On October 7 last year, at the Royal Hospital party, we rashly thought it would be a good idea to jump out of a perfectly serviceable aeroplane and do a tandem parachute jump to raise funds for the charity.
We readily admit our bravado was fuelled by alcohol but were true to our word and despite the jump being cancelled twice due to bad weather we finally made it to July 9, and a date with The Red Devils at Old Sarum Airfield in Wiltshire.
We were given clear, simple instructions about what to do and what not to do. How to cross your legs when you jump out of the plane and keep them up when you land. Which I forgot instantly. Which is what they said would happen. "Don’t worry," they said. "We'll tell you again later," and they did... only for me to forget it all over again.
Kitted out with flying suits, fitted caps, goggles and a harness - I looked like Atom Ant’s granny. Then we four (Taxi Charity chairman Ian Parsons, his wife Anne Parsons, Taxi Charity volunteer cab driver Michael Calvey and myself), our Red Devil tandem instructors and a group of photographers and cameramen piled into an unnervingly small plane and took off.
Climbing through the clouds we reached 13,000 feet. The instruction came to put on our goggles and wait to move to the now open door. Sitting on the edge of this little plane and staring into the clouds beneath us, for some insane reason I thought it would be like jumping onto a 13 tog duvet covered with cotton wool and shaving foam.
Then off, and the cold clean air hits you. Lungs, skin, brain all tell you this isn’t normal. You aren’t a bird. You really don’t like heights that much. What was I THINKING? You can’t do this... and then you DO!
In that wonderful film, A Matter Of Life And Death, David Niven’s character - a WWII Lancaster bomber pilot - orders his crew to bail out of their stricken plane, knowing as he jumps that he himself has no parachute. His number should be up but falling through thick fog he misses the escort assigned to conduct him to heaven, lands on a beach and to his surprise wakes up alive.

Source data ::
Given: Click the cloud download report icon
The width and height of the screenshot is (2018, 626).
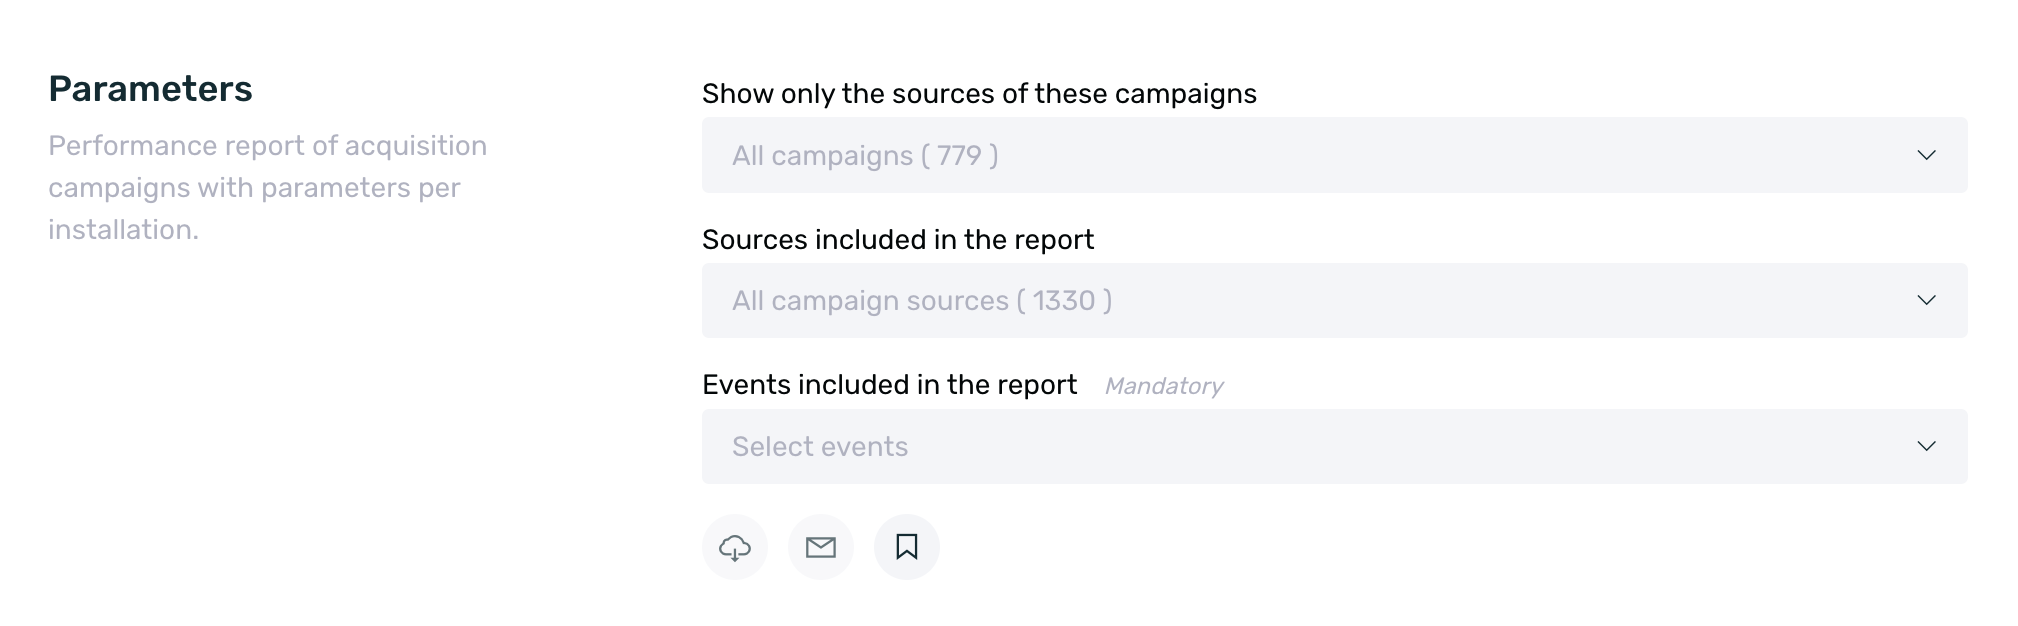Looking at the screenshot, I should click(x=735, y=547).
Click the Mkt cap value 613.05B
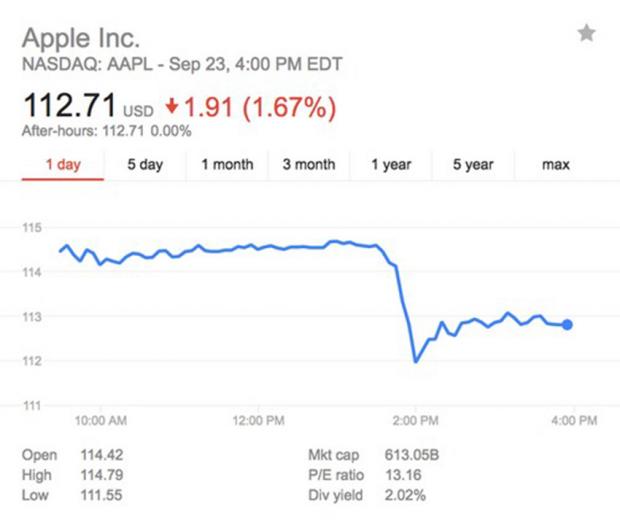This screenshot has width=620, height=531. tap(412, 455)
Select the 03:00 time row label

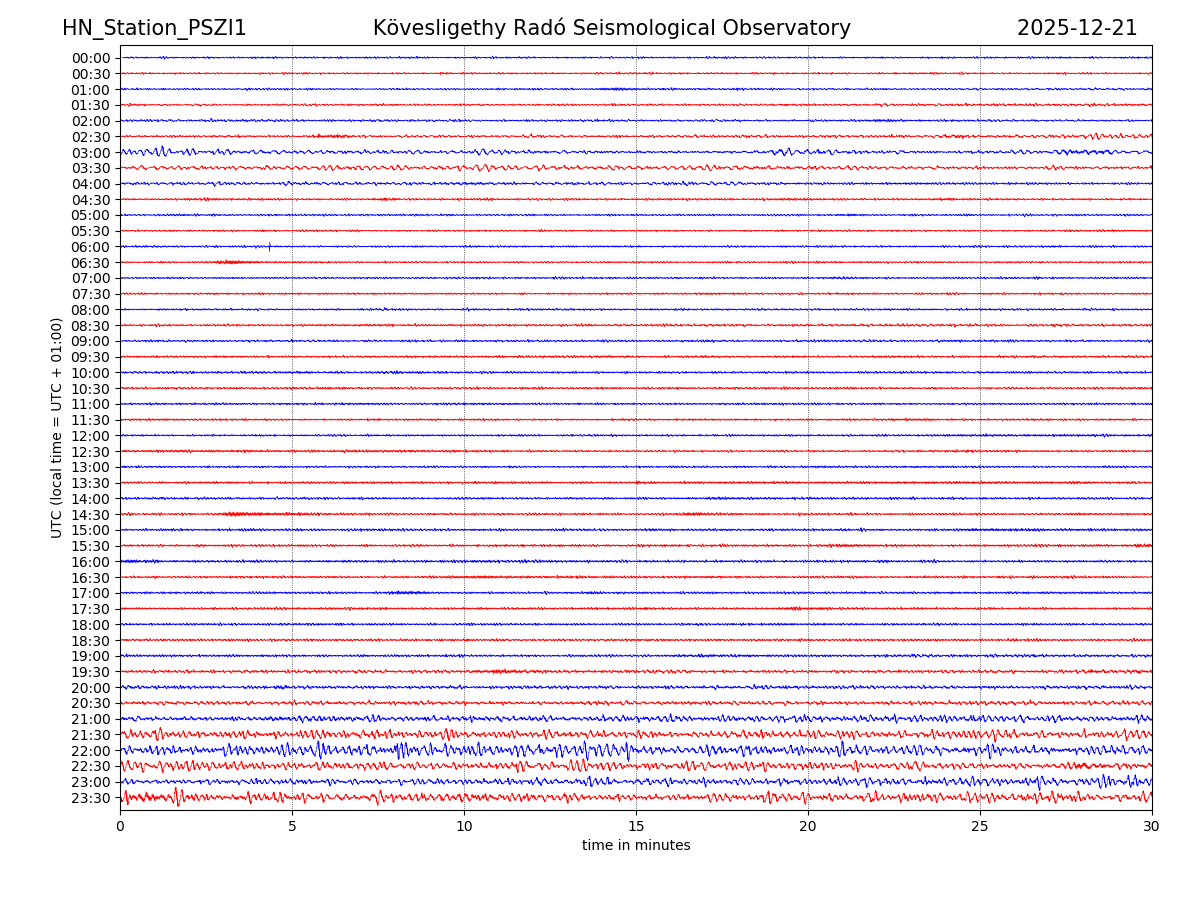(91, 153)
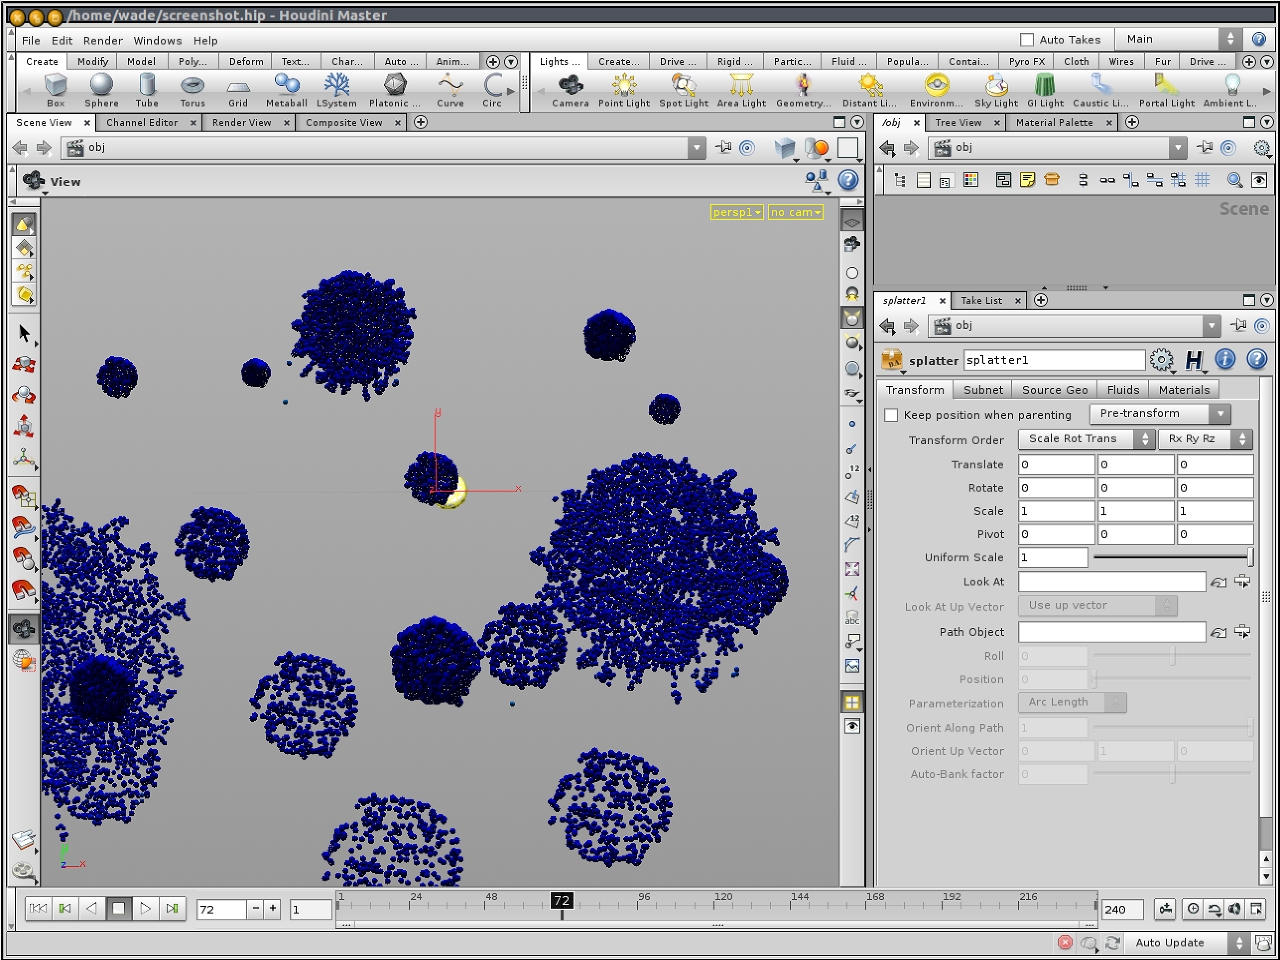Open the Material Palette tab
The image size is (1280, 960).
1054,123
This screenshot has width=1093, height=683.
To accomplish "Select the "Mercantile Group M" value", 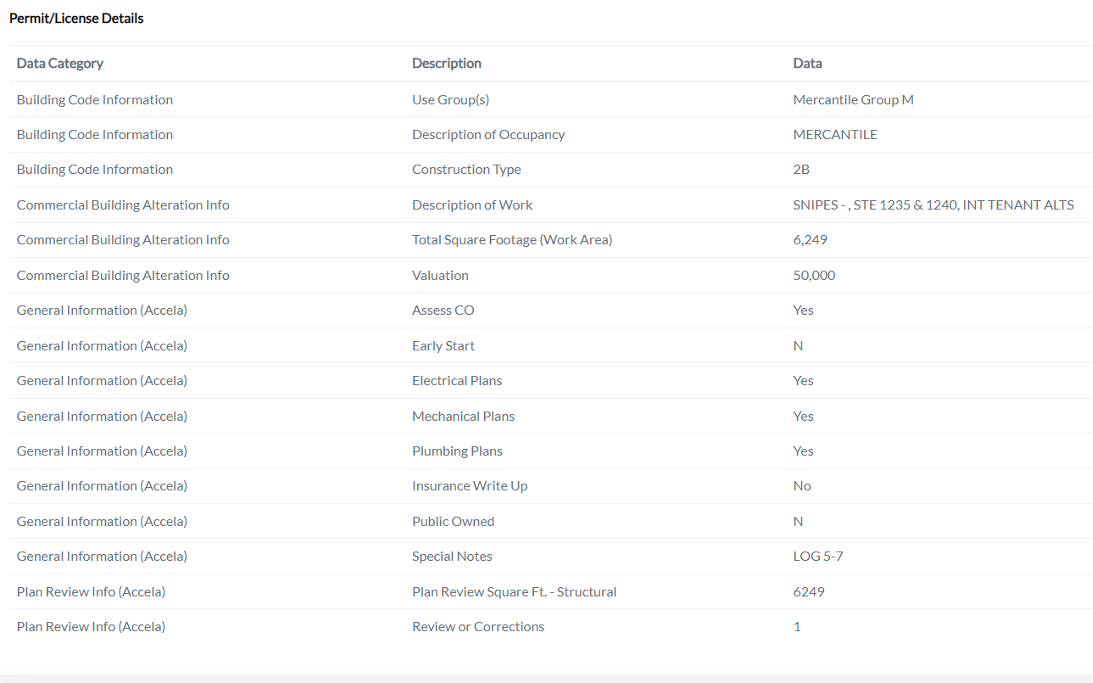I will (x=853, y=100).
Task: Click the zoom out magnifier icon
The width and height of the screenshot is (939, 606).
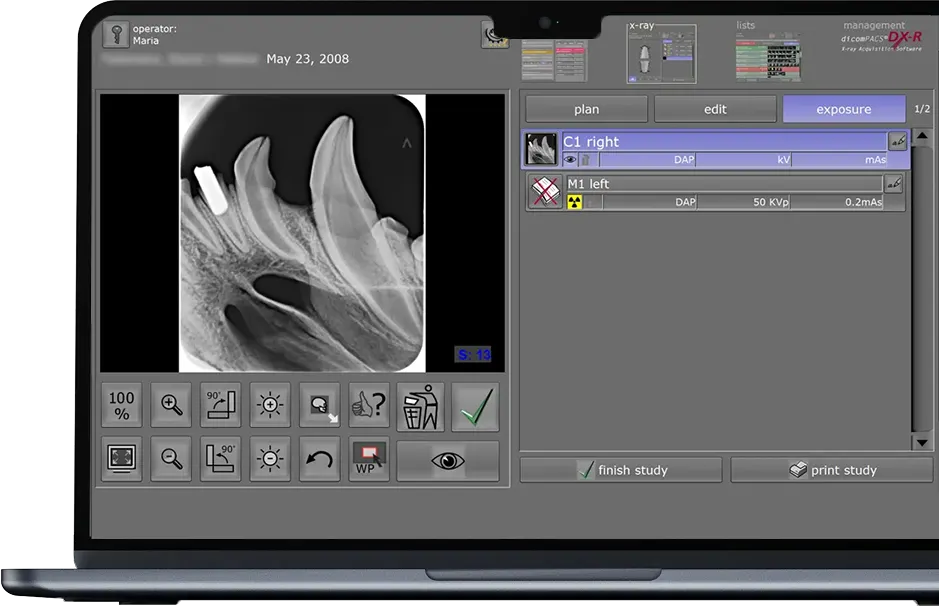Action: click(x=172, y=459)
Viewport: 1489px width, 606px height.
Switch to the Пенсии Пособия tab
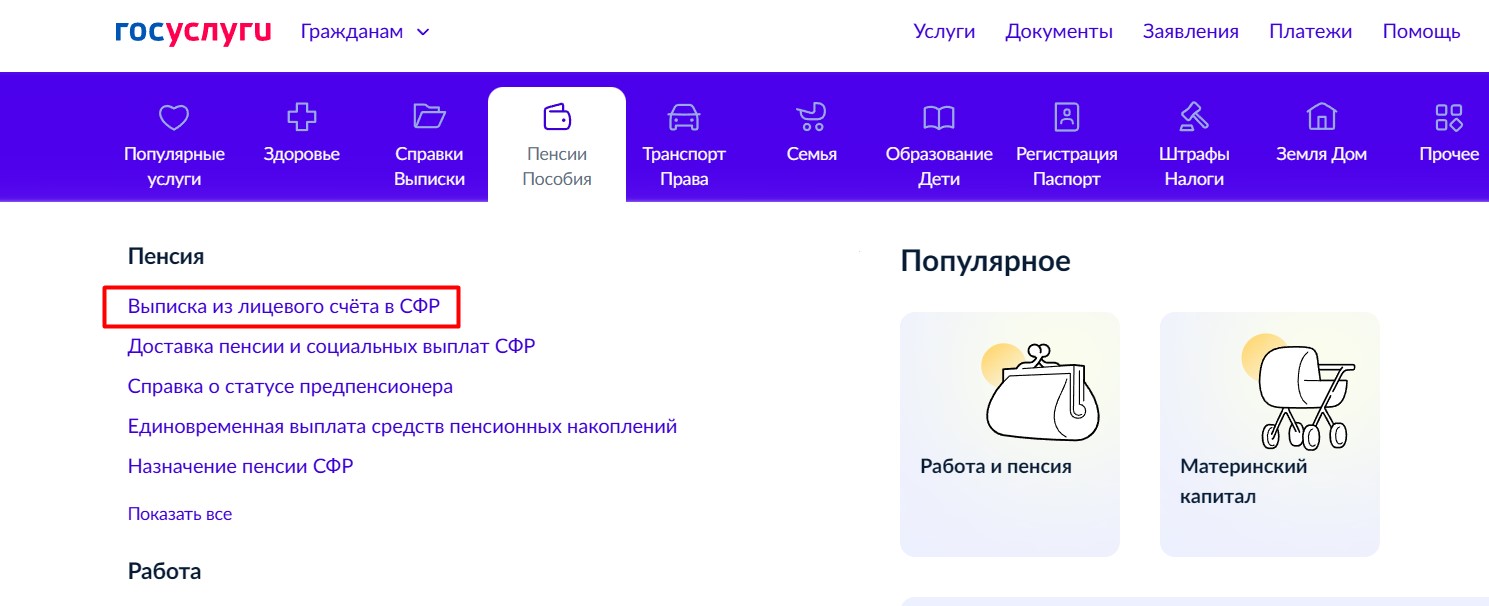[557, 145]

Parts of the exercise ::
1) In one to three sentences, explain why the jump described in the parachute jump account did not happen until July 9.
2) According to the parachute jump account, what height did the plane reach after climbing through the clouds?
3) Echo the part of the parachute jump account that opens with the words containing "On October 7" and closes with "Airfield in Wiltshire.".
The records are not needed for any of this work.

List of solutions ::
1) The jump was cancelled twice because of bad weather, so it was not until July 9 that the group finally made it to their date with The Red Devils at Old Sarum Airfield in Wiltshire.

2) It reached 13,000 feet.

3)
On October 7 last year, at the Royal Hospital party, we rashly thought it would be a good idea to jump out of a perfectly serviceable aeroplane and do a tandem parachute jump to raise funds for the charity.
We readily admit our bravado was fuelled by alcohol but were true to our word and despite the jump being cancelled twice due to bad weather we finally made it to July 9, and a date with The Red Devils at Old Sarum Airfield in Wiltshire.